Por um lado posso dizer que a minha música tem circulado e tem sido ouvida, em Portugal e fora do país, e isso deixa-me muito feliz. Mas também tenho consciência de que é uma coisa muito residual, circunscrita a um espaço bastante afunilado
luís tinoco
“Podemos ir a uma livraria e encontrar um autor contemporâneo. No caso da música há [necessidade de] um ‘espaço performativo’. E, obviamente, se a instrumentação das obras for de maior dimensão – estou a pensar na música orquestral, na música de cena, ópera, etc. – então aí o buraco da agulha é ainda mais reduzido”, disse Luís Tinoco que, nas últimas temporadas, teve obras interpretadas em Portugal, Alemanha, Itália, Brasil, Estados Unidos, Japão…
“Por um lado posso dizer que a minha música tem circulado e tem sido ouvida, em Portugal e fora do país, e isso deixa-me muito feliz. Mas também tenho consciência de que é uma coisa muito residual, circunscrita a um espaço bastante afunilado”.

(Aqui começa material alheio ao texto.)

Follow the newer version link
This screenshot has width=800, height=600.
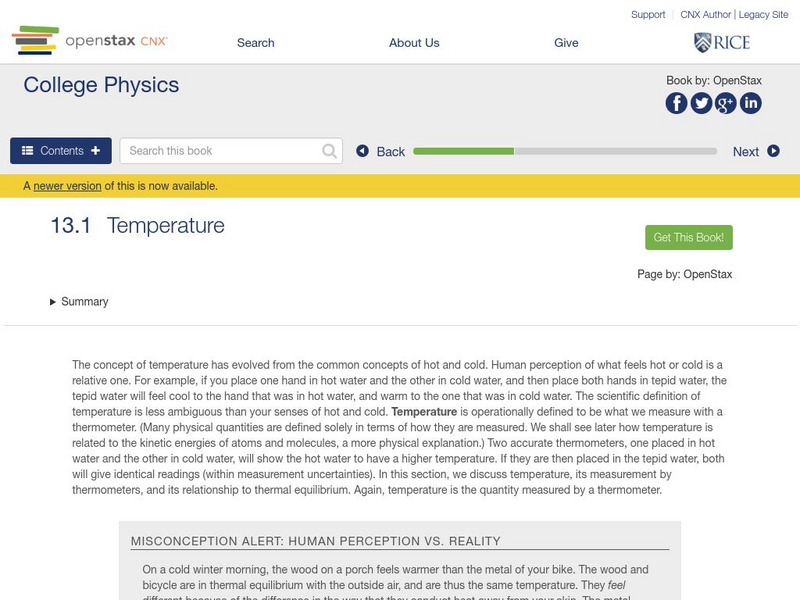(x=67, y=186)
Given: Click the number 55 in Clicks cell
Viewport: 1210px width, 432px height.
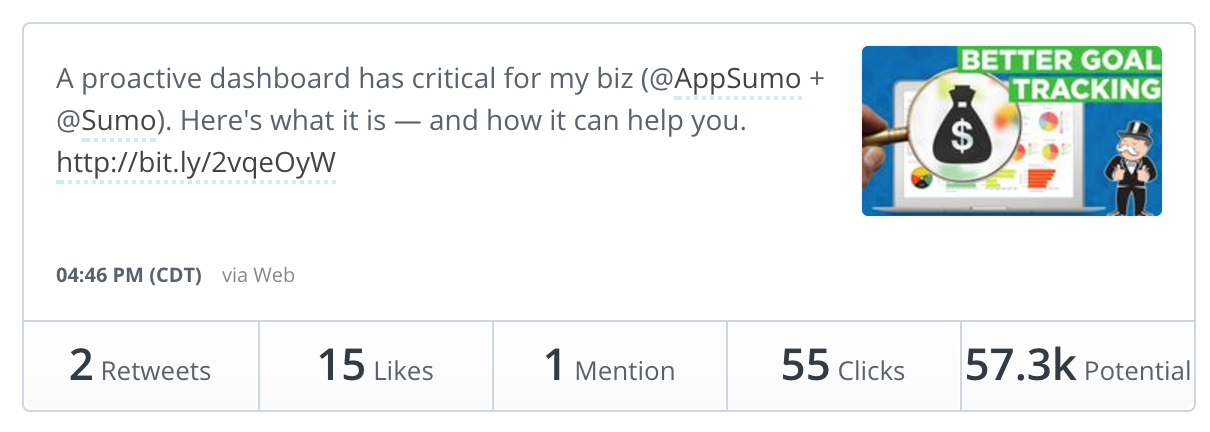Looking at the screenshot, I should (x=806, y=366).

“A gravação acaba assim por ser uma saída possível. E esse tem sido um dos meus investimentos. Tenho feito um esforço muito grande para, se possível, a cada dois, três anos, pôr cá fora um disco monográfico […], e deixa-me particularmente feliz ter conseguido gravar com alguma regularidade aquilo que escrevo”, com uma “qualidade extraordinária de intérpretes e de gravação”, quase sempre músicos e técnicos portugueses.
É o que aconteceu com os seus mais recentes álbuns em nome próprio: The Blue Voice of the Water, com as orquestras Gulbenkian, Sinfónica Portuguesa e Sinfónica da Casa da Música (além da Sinfónica de Seattle), Archipelago, pelo Drumming GP, e Alepo e Outros Silêncios, com cerca de duas dezenas de músicos de diferentes gerações, todos premiados, e o engenheiro de som Hugo Romano Guimarães.

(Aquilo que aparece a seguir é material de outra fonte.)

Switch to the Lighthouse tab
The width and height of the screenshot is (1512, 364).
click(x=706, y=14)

A atribuição do Prémio Pessoa deixou Luís Tinoco “imensamente feliz e surpreendido”, como disse à agência Lusa. Mas também levou a perspetiva mais longe, ao esperar que a distinção possa contribuir para “revitalizar e fortalecer” a música portuguesa.

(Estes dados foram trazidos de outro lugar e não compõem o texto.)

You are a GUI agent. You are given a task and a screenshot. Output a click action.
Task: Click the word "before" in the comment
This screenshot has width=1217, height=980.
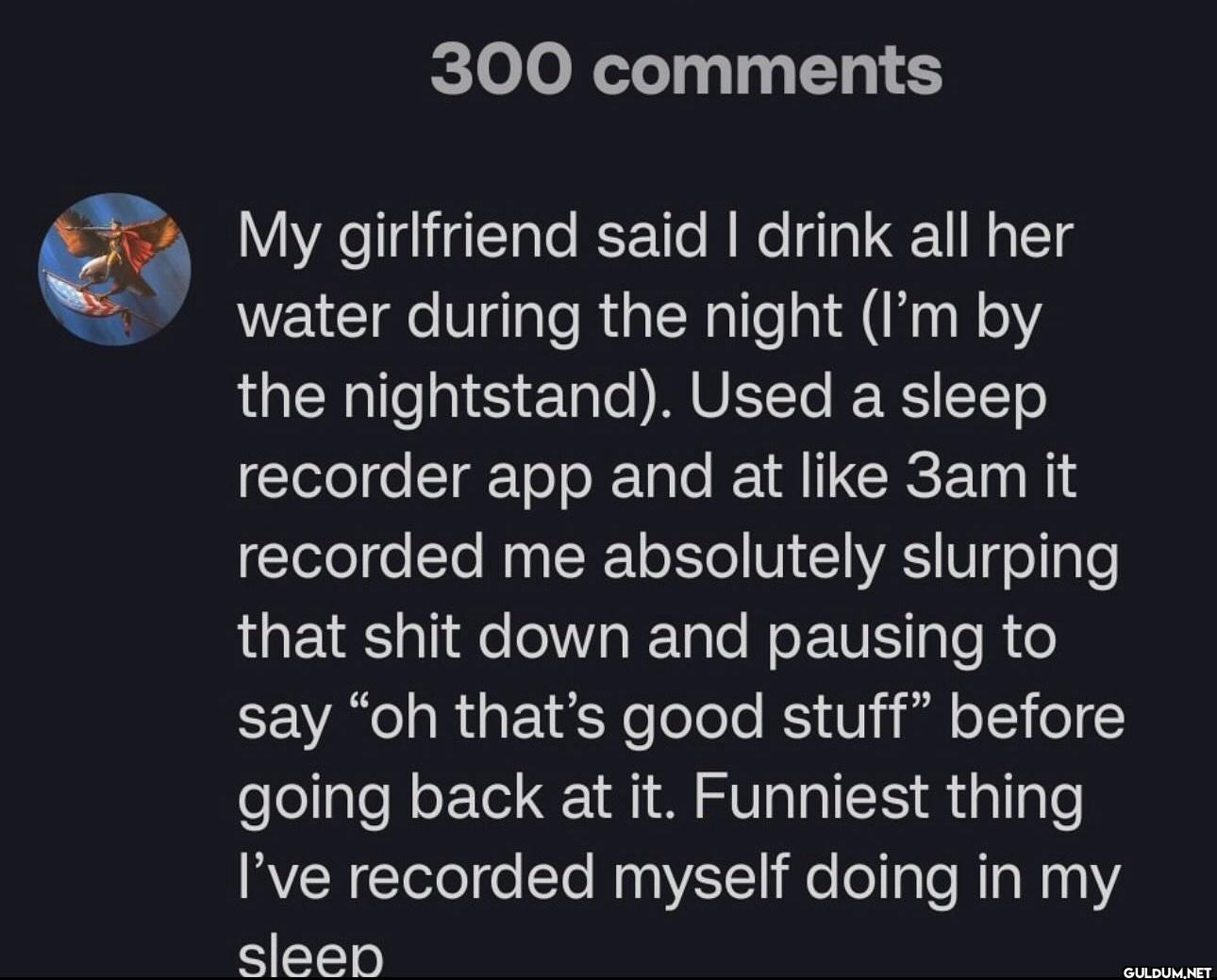pyautogui.click(x=1036, y=718)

[O prémio Pessoa] É um voto de confiança enorme. Deixa-me muito feliz, não só a título pessoal, mas também a título daquilo que é a área profissional em que me movo, que é a área da música, da música clássica, da música erudita
luís tinoco
“É um voto de confiança enorme. Deixa-me muito feliz, não só a título pessoal, mas também a título daquilo que é a área profissional em que me movo, que é a área da música, da música clássica, da música erudita”.
Quanto ao valor de 70 mil euros do prémio, ainda não pensara no destino a dar ao dinheiro, como confessou à Lusa, mas “seguramente haverá muita maneira de o fazer desaparecer”. Talvez ajude a aumentar a sua discografia e o património musical português.
[Luís Tinoco] é um dos principais compositores europeus, de fértil imaginação, domínio técnico e ouvido aventuroso, capaz de conceber mundos sonoros mágicos
Nicola LeFanu – antiga professora do King’s College e da York University,
Nas notas que acompanham a edição em disco de Alepo e outros silêncios, a compositora britânica Nicola LeFanu, uma das mais destacadas criadoras dos últimos 40 anos, antiga professora do King’s College e da York University, estabelece um curto mas precioso guia pela expressão e pelas obras de Luís Tinoco, não hesitando em considerá-lo “um dos principais compositores europeus”, de “fértil imaginação, domínio técnico e ouvido aventuroso”, capaz de “conceber mundos sonoros mágicos” para quem o ouve. Assim é.